De Groot, "Optimal Statistical Decisions".
Gives a good overview of Bayesian statistics and decision theory, and an introduction to Markov decision processes from a statistical perspective. Most reinforcement learning problems can be reduced to MDPs of this type.
Savage, "The foundations of statistics".
This early work gives a more verbose (but rigorous) alternative to de Groot. Most basic ideas of statistical decision theory are laid out in this book, including minimax problems.
Robert and Casella, "Monte Carlo Statistical Methods".
Gives an excellent overview of Monte Carlo methods, including theory and many useful examples.

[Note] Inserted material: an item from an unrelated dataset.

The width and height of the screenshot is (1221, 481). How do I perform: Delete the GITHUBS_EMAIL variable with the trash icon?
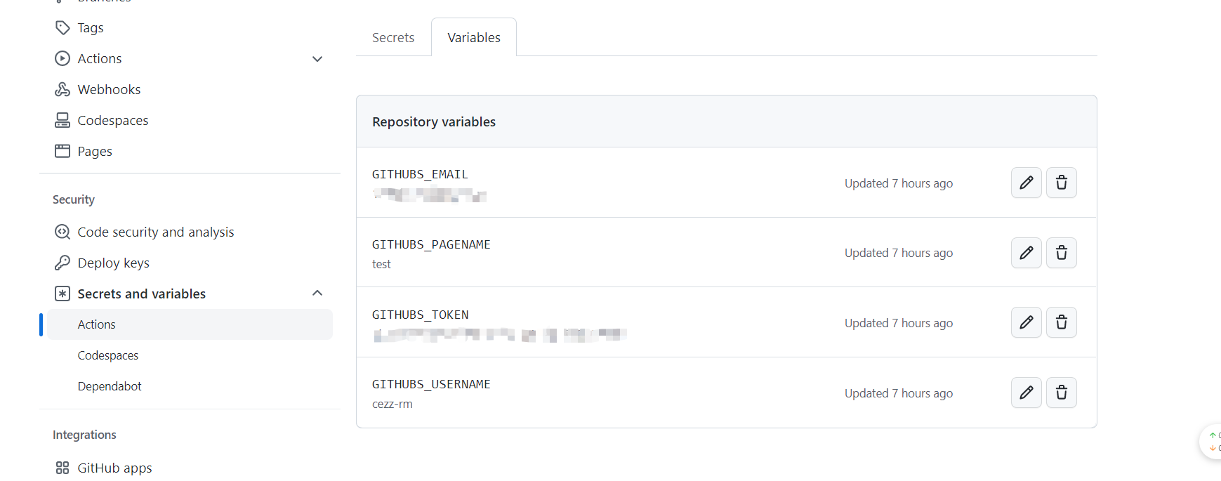coord(1061,183)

Puterman, "Markov Decision Processes".
Examines various types of Markov decision processes and gives detailed proofs of basic dynamic programming algorithms, as well as important cases not treated elsewhere.
Bertsekas and Tsitsiklis, "Neuro-dynamic programming".

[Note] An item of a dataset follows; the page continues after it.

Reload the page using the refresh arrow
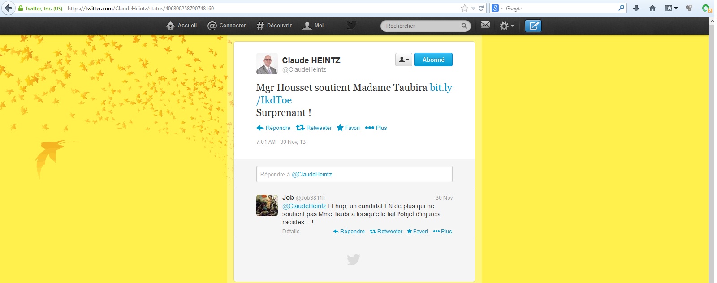The image size is (717, 283). click(x=481, y=8)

This work connects basic MDP theory to reinforcement learning, in the case where we perform approximate dynamic programming via simulation. Many algorithms are described and analysed (in the limit).
Sutton and Barto, "Reinforcement learning: an introduction".
Gives an overview of the problem of reinforcement learning, and many important basic algorithms. Includes no analysis, but it is recommended for a first approach to the subject.
General sequential learning problems
Cesa-Bianchi and Lugosi, "Prediction, Learning and Games".
Considers the case where we do not necessarily have an explicit, or estimated environment model, and where we may be acting against an adversarial environment. This book requires patience, but is very rewarding.